[Lecture Ten] Understanding Objectivism

Total Time: 2 hours, 23 minutes

Course summary: In this course, Dr. Peikoff explores the proper methodology for understanding Objectivism, and philosophy more generally. The end goal in grasping any complex set of ideas, he notes, is to keep them tied to reality. This course features lecture material by Dr. Peikoff as well as exercises and demonstrations from the live audience. The main methodological topics covered are the need for concretization, the role of definitions in concept formation, the understanding of hierarchy, reduction of concepts to the perceptual level, and the role of context in epistemology. Peikoff also presents essential material on the main cognitive and methodological mistakes that can be made in attempting to understand Objectivism, namely empiricism and rationalism. The course concludes with a discussion of the importance of moral judgment. Read more »

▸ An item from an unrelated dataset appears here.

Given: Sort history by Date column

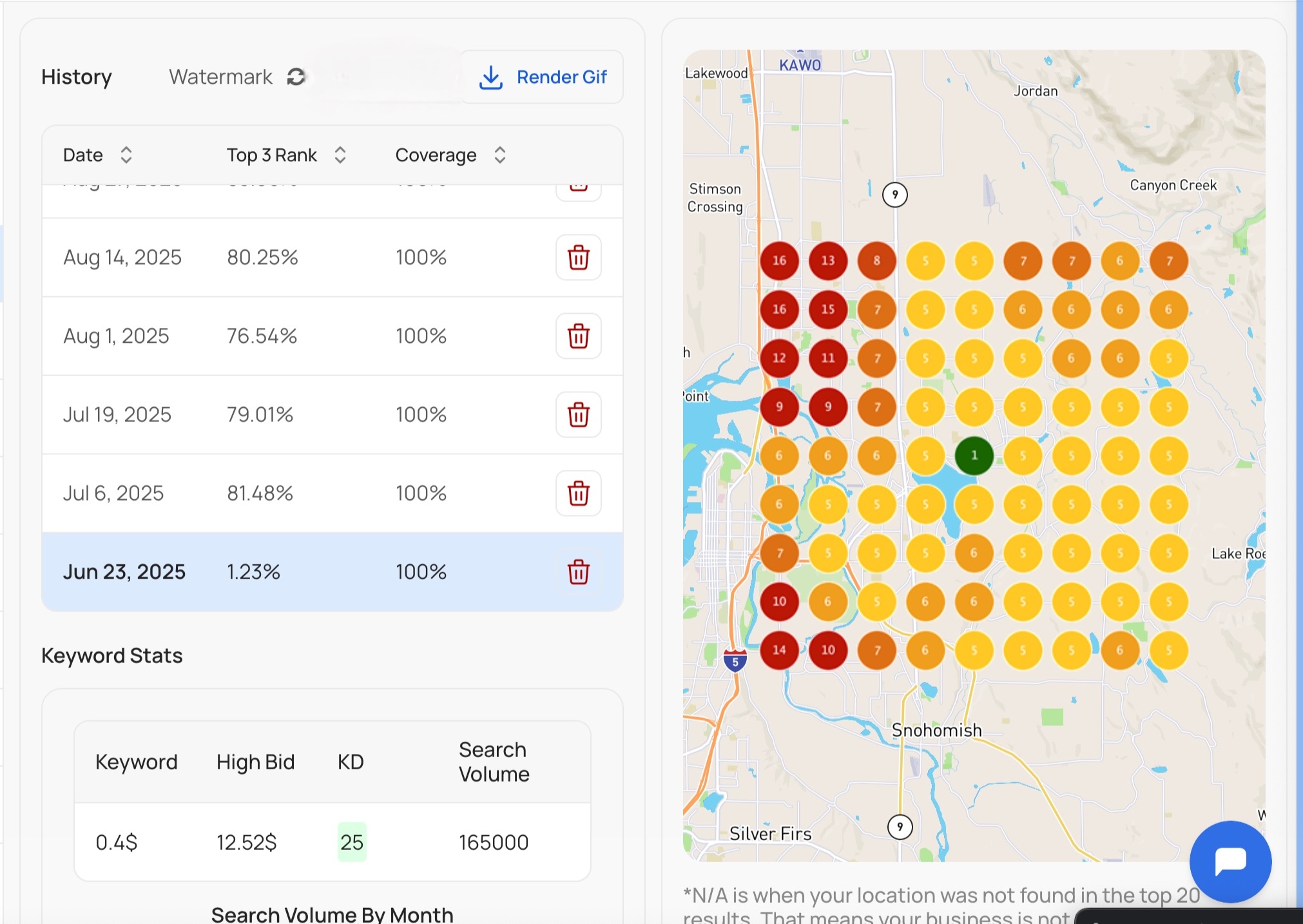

In this lecture: In this lecture, Dr. Peikoff investigates how the understanding of the role of emotions in human life parallels the trichotomy of rationalism, empiricism, and Objectivism. He further develops this application by connecting this view to the perspective on how we should make moral judgments within a wider discussion about the three approaches to value judgments more generally.

Study Guide

This material is designed to help you digest the lecture content. You can also download below a PDF study guide for the entire course.

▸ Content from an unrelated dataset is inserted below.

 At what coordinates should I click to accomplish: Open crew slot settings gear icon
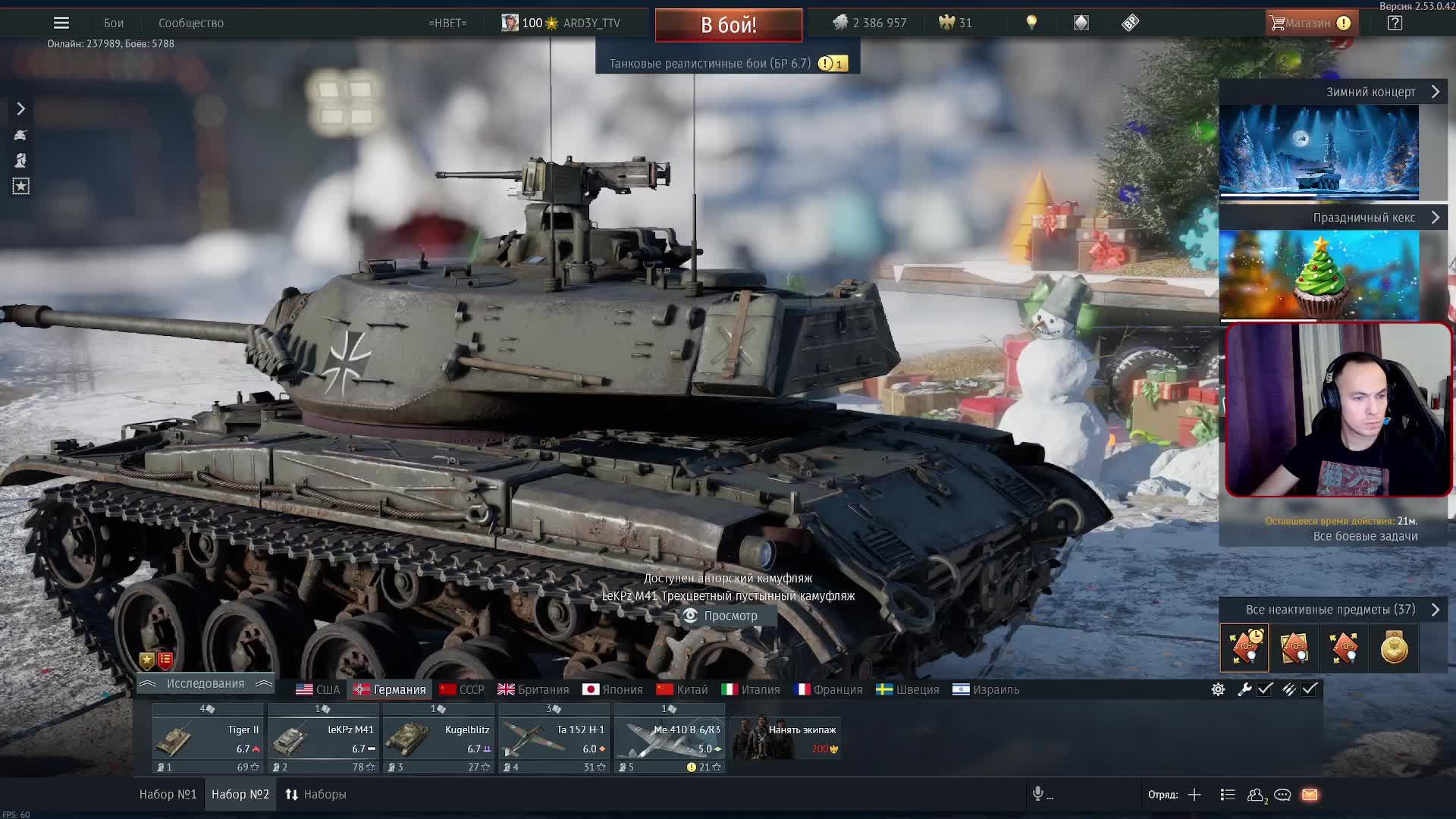click(1218, 689)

How does the rationalist approach the idea of ethical judgment? What are moral principles in this approach? Provide some examples.
What is the subsequent approach to emotions for the rationalist? How does he believe emotions are related to ethics?
How does the empiricist approach ethical judgment? What guides him in making moral choices?
What is the role of emotions in empiricist approaches to ethics?
Why does the empiricist and not the rationalist embrace purpose and context in ethics? How do these ideas fail to live up to human needs?
How does the empiricist always end up taking the rationalist dogma as the content of ethics?
Explain how Objectivism is a contextual ethics in the proper sense.
How does Objectivism understand the role of emotion in human life?
What are the five key areas of life in which emotions are crucial?
Explain using original examples in at least three areas of life the vital understanding of the role of optional values in Objectivism.
How does this perspective on emotions affect how we understand the process of judging another person or oneself?

Q&A Guide

Below is a list of questions from the audience taken from this lecture, along with (approximate) time stamps.

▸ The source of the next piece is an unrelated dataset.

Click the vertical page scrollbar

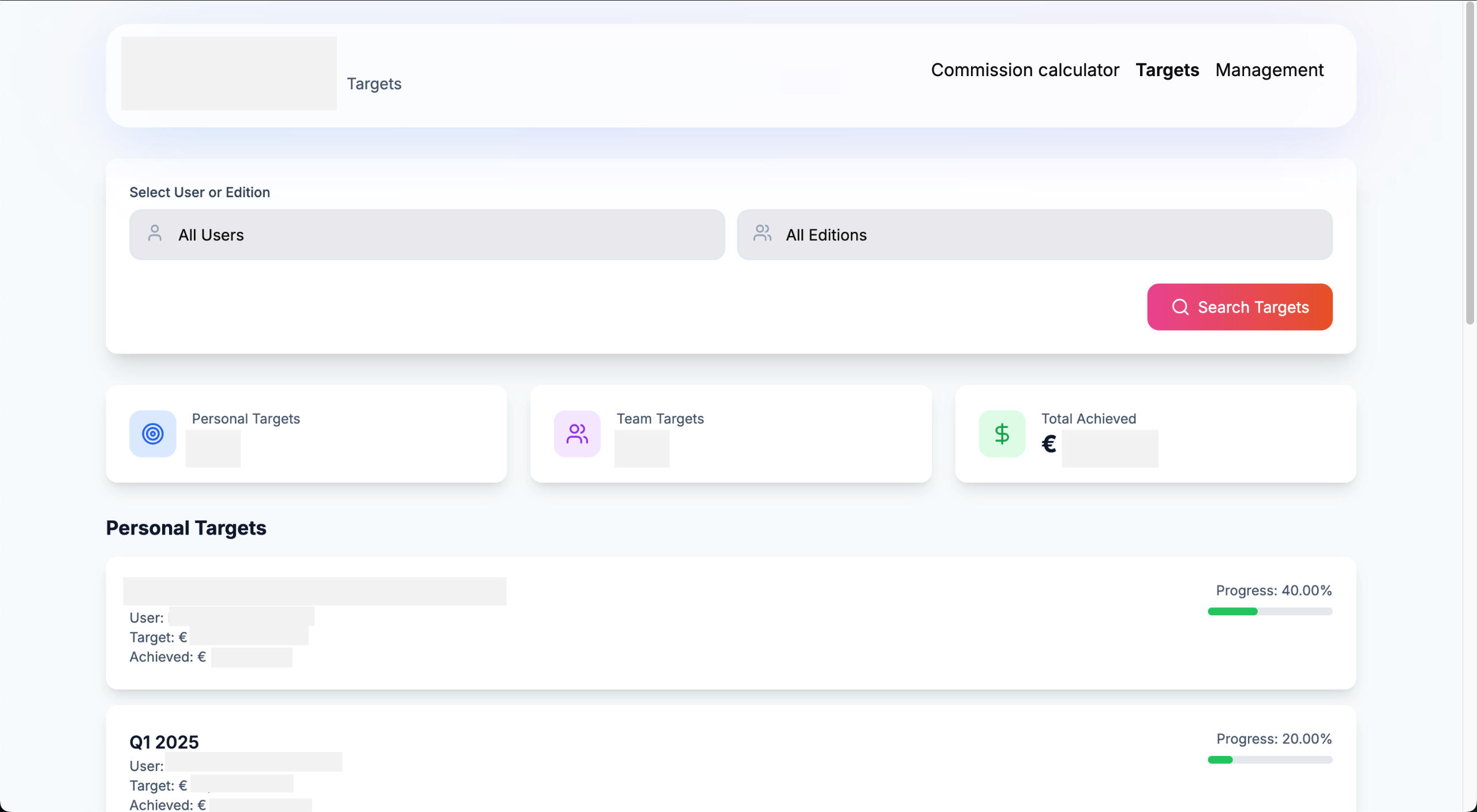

2:04:46What were Ayn Rand’s reasons for not wanting to be a mother?
2:05:39Does a more challenging job involve greater moral credit? If one person is doing his best as a garbage collector, does he get as much credit as a physicist? Is Eddie Willers as good a person as Galt?
2:06:35Could you amplify on the meaning of “emotions are not tools of cognition”? To me, it appears that you very clearly identified some respects in which they are tools.
2:08:25As a recuperating Objectivist represser, I would like to share my former motivations, by way of illustration and enlightenment. Because my abstract ideas were held emotionlessly, they did not move me directly to the pleasure they might otherwise have evoked. Rather they moved me indifferently through the pain of moral “shoulds” detached from personal pleasure incentives. Ironically I was ruled by emotions even in my attempt to be ruled only by reason.
2:09:28What role do emotions play in the objective evaluation of choice of career?
2:09:38You parenthetically mentioned that Miss Rand was not indifferent to people’s reactions toward her. Would you mind explaining?
2:11:11Aren’t esthetic value judgments especially prone to the pitfalls of intrinsicism? How does one avoid being dogmatic, especially when one definitely distinguishes between good and bad works of art? All too often I come across the alternative of esthetic relativism or an intrinsic esthetic absolutism. Any suggestions?
2:19:11Since knowledge always assumes a specific context, why not make the inductive leap with 1000 white swans? Why not say “swans are white within the context of the numerous swans I have observed”? Discovering a black swan in the future would not contradict this any more than your counterexamples about philosophy in history?